祝祭の夜には誰も死んではならない。
辻村深月が描く一生に一度の恋。
内容
彼女は復讐のために村に帰って来た――
過疎の村に帰郷した女優・由貴美。彼女との恋に溺れた少年・広海は彼女の企みに引きずり込まれる。待ち受ける破滅を予感しながら…。
湖畔の村に彼女が帰ってきた。東京に出て芸能界で成功した由貴美。ロックフェスの夜に彼女と出会った高校生・広海はその謎めいた魅力に囚われ、恋に落ちた。だが、ある夜、彼女は言う、自分はこの村に復讐するために帰ってきたのだと。村の秘密と美しい女の嘘が引き起こす悲劇。あまりに脆く切ない、恋の物語。
感想
誰が嘘をついている?!
由貴美の復讐の理由、何が嘘で何が真実かを知りたくて1日で読み終わってしまいました。広海に語る由貴美の復讐の理由は釈然とせず、他に何かあるはずだとページを捲っていました。復讐の理由には「だよね」と納得していまします。同じ女だからわかること。広海の母・美津子、幼馴染の門音にも見え隠れする女の怖さと醜さ…相変わらず辻村深月は女の嫌な部分を書くのが上手いです。

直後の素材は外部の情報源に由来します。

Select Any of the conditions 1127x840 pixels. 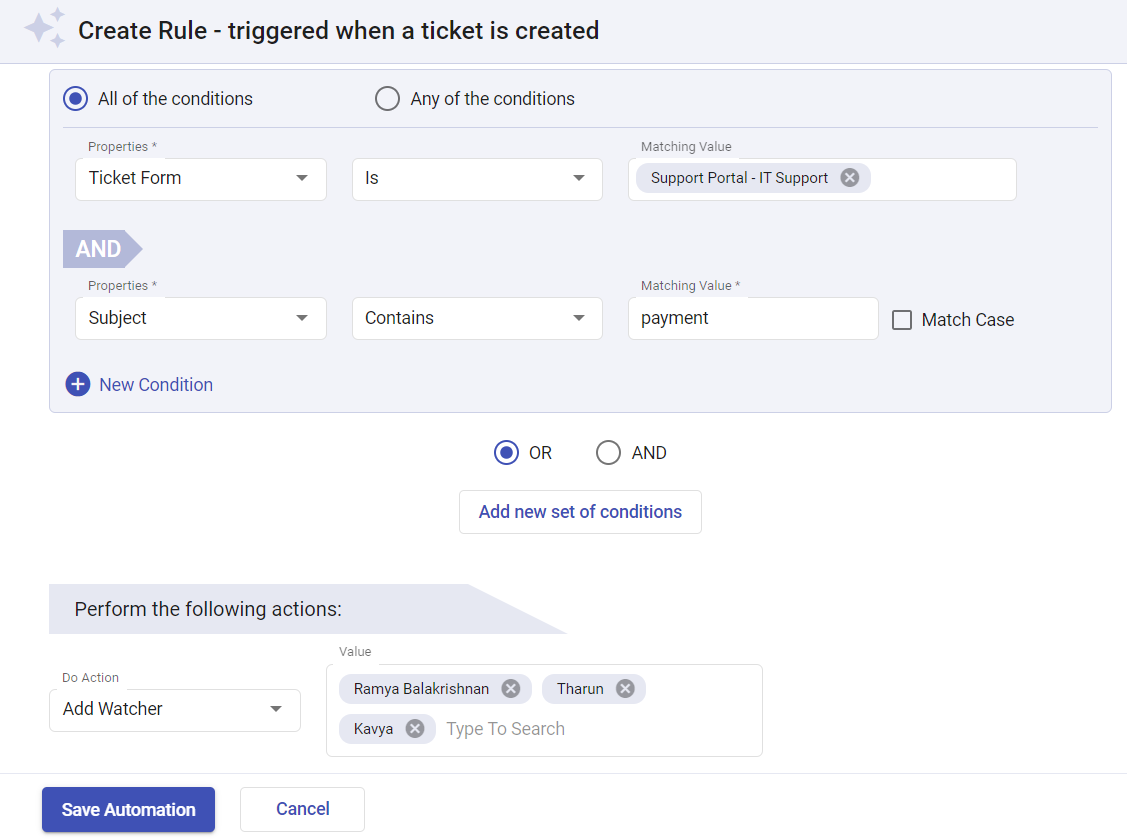(388, 98)
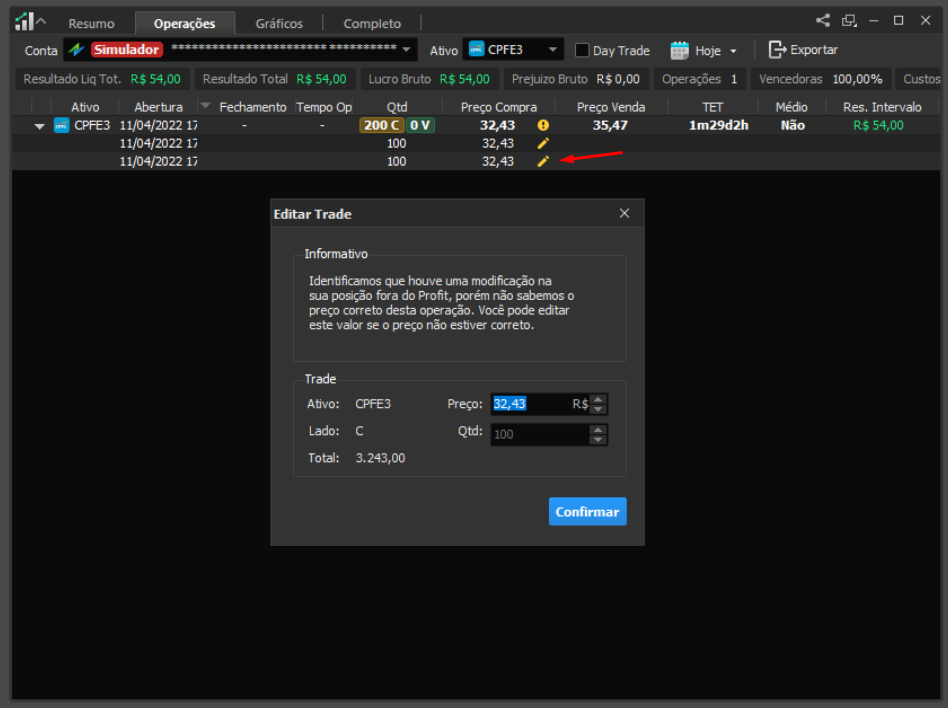
Task: Switch to the Gráficos tab
Action: (x=279, y=24)
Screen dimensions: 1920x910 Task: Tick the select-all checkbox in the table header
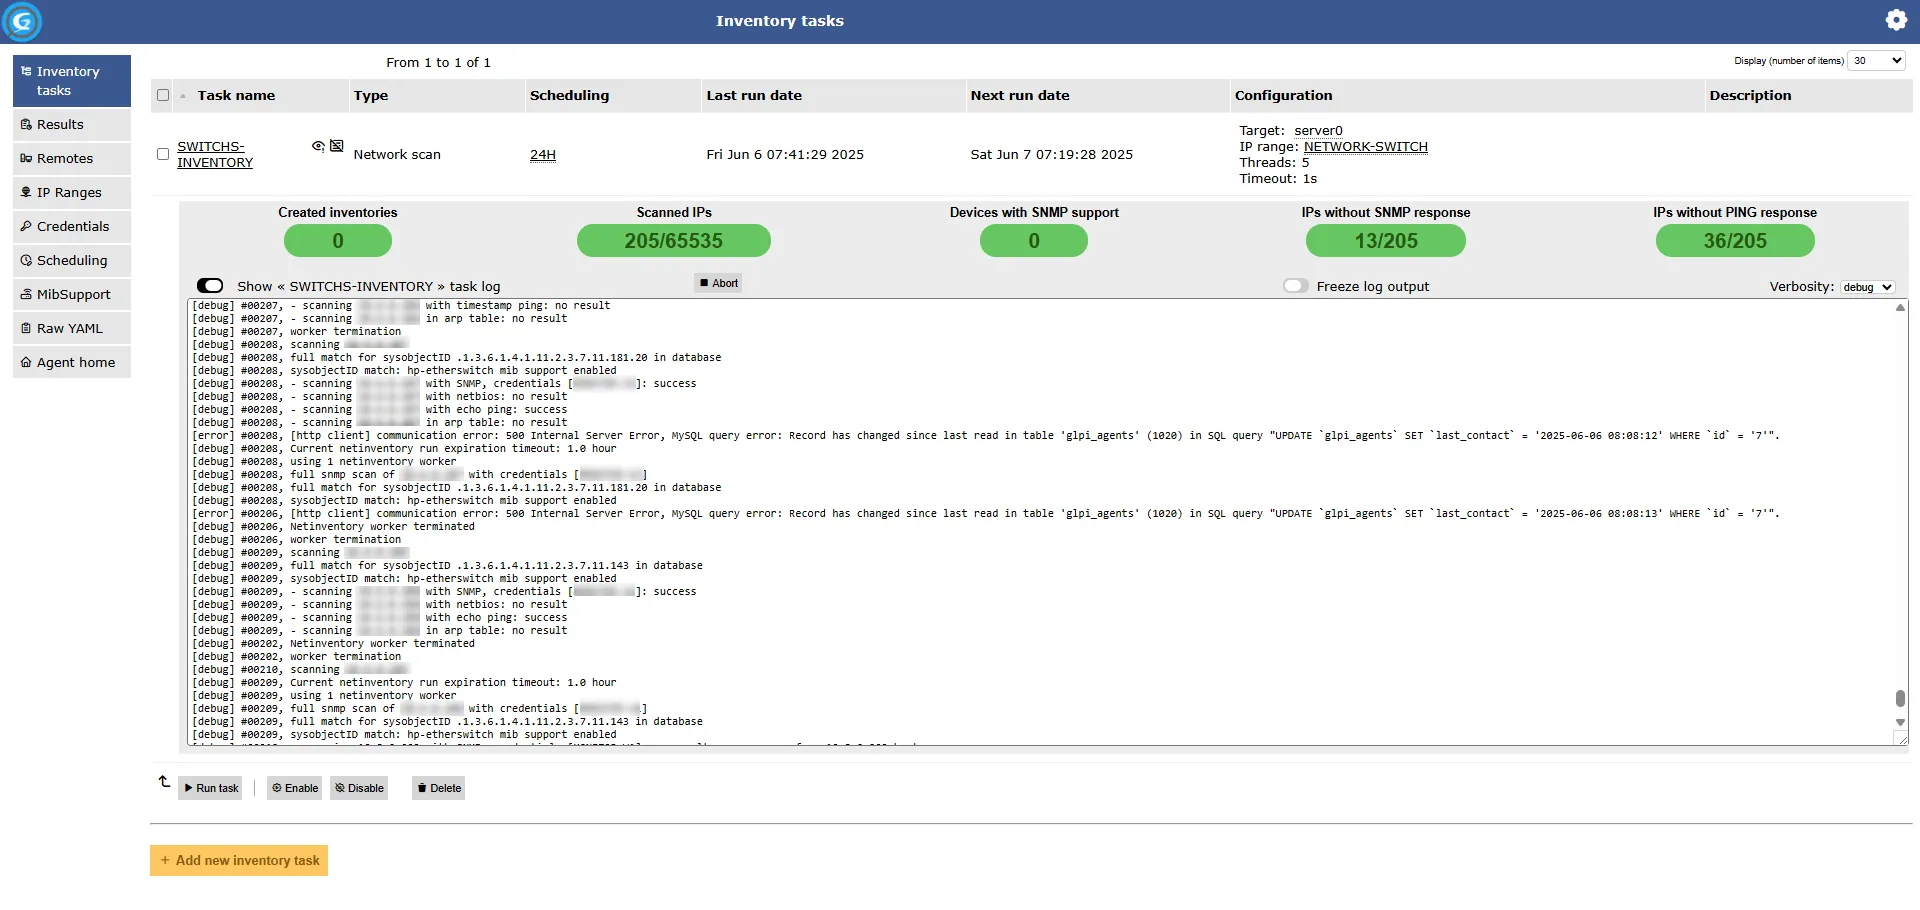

でも、本書に限っては広海の父・飛雄が群を抜いて怖いです。問題の中心である(原因といっても過言ではない)飛雄は最初から最後まで人当たりがよく、偉ぶらない控えめな父親、そして村長として貫かれています。
「今のお前の目から見たら軽蔑の対象かもしれない。だけど、何十年かしてお前があの人たちのようになるというなら、その時お前は今の考え方を自然と放棄しているはずだ。自分を軽蔑する子供を未熟だと馬鹿にして、今感じているような躊躇いはきれいさっぱりなくなっている。価値観なんてそんなもんだ」
高校生らしい恋
八歳年上のモデル・女優・歌手。村しかしらないお坊ちゃんの男子高校生はびっくりするほど綺麗な女性にあっという間に虜になります。
「君の鬱屈の仕方、ここにいた頃の私と似てる」
「それ、正解。よかった。広海が頭よくて」
「周囲にぺらぺら話すのなんて、イケてない。この村で孤独でいる人間は、結局、価値観を自分の中でイケてるかイケてないかに求めるしかないんだよね。私もそうだった」
「違う。そう思ってても、声にできる人っていないのよ。よっぽど強く思っていない限り、村と自分は切り離せない。―私たちはね、やっぱり似てる」
初心な男を本気にさせるテクニックは持っていても、その男が守りきれないほど壊れてしまっています。二人とも恋に恋をしています。それが高校生らしいし、失恋したばかりの女性の弱さです。
目次
第一章 祭典
第二章 織場
第三章 復讐
第四章 湖畔
第五章 湧谷
第六章 日馬
第七章 水底
第八章 広海
著者プロフィール
【辻村深月(つじむら・みづき】
1980年山梨県生まれ。
2004年「冷たい校舎の時は止まる」で第31回メフィスト賞を受賞し、デビュー。11年「ツナグ」で第32回吉川英治文学新人賞を受賞。「凍りのくじら」「ロードムービー」「ふちなしのかがみ」「ゼロ、ハチ、ゼロ、ナナ。」「本日は大安なり」「オーダーメイド殺人クラブ」ほか著書多数。